I was spending time with my extended family over Christmas and, as usual, we all had our heads in our phones or “i” devices. Working in IT I generally spend my holidays fixing “computer issues” for my friends and family. I won’t ever tell them my secret, turn it off trick or else I may lose my payment in beer privileges…
We were all engrossed in our online devices when my wife asked me to look at her laptop. She was reading a well-regarded news site when, all of a sudden, there were a lot of ads popping up on her screen.
As I was a few beers in at this stage I decided I would look at in the morning, assuming it was some sort of malware and nothing that a quick scan wouldn’t fix.
Imagine my surprise when the same adds started appearing on my iPad.
"Gentlemen, you had my curiosity. But now you have my attention.” (Calvin Candie: [to Django and Schultz] - Django Unchained (2012)).
What could have been causing this? I was really intrigued. As far as I knew it was very unlikely that my iPad had been compromised like this and, because it was now happening on all devices on the home WiFi, it could only be one thing:
The router in question, which was not a Linksys or Asus, but another major vendor, was in its usual place and all the correct lights were shining. I decided to take a look and logged on.
Everything looked ok, nothing major jumped out, then I spotted an unfamiliar DNS server. I can’t actually remember what it was now but I changed it back to the “trustworthy” Google DNS of 188.8.131.52 and do you know what happened?

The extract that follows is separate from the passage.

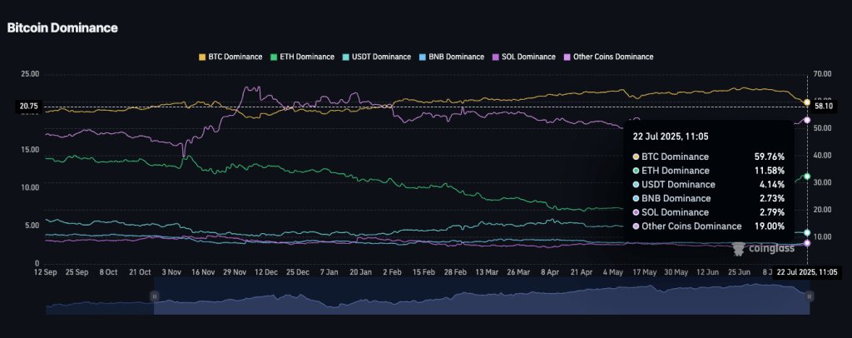Screen dimensions: 852x338
Task: Toggle Other Coins Dominance legend entry
Action: pos(608,57)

All the ads disappeared - they stopped popping up on all the devices. So what happened and how can you prevent it?
The most likely cause - and I say most likely because I did not spend too much time looking at it, I needed to get back to Christmas TV and my beer – is that someone, quite possibly form a generic port scan, spotted a vulnerable router and executed some remote code to update the DNS settings.
I have to admit this particular device was using the default password, so it was not much of a challenge. Changing the DNS server was a very clever ploy. By doing this they could effectively respond with any address they wished, for any website that was being accessed from that router.
All we managed to see were ads, so they were cashing in on selling ads for some of those dodgy link sites, but they could also have acted as a proxy for all internet traffic from this router.
Imagine this: I access my bank account, unknown to me all my details are being intercepted and possibly stolen or used later to log on to my bank account.
Now what can be done? Well, there are a couple of things. Don’t leave routers with default passwords and keep the software up to date.
But what about my bank or the other sites I access? Could they do anything? Well actually there is a very simple solution that can protect any brand on the internet.
A very simple tool called DNSSEC. It is the process of digitally signing a DNS request and getting a verified response back from the site you want to go to.
It relies on a chain of trust within the DNS infrastructure form the ROOT to the individual organisations, so when a user tries to find your site they can be assured that they are looking at your actual site and not being routed through a proxy.
In this case, when I accessed my bank’s website, I would have requested a DNSSEC response form my bank and unless the response actually came from my bank I would have seen an error, so I would have been able to take action at that point, regardless of where the actual issue was.
The top level .uk domain has been signed since 2011 and it is relatively simple to enable on a domain. using something like F5 GTM you can transparently add DNSSEC to any DNS server without changing anything. It is really that simple.
DNS is the forgotten security tool and can be used in your defence policy to help protect your brand online and provide an additional layer or protection to your customers and users.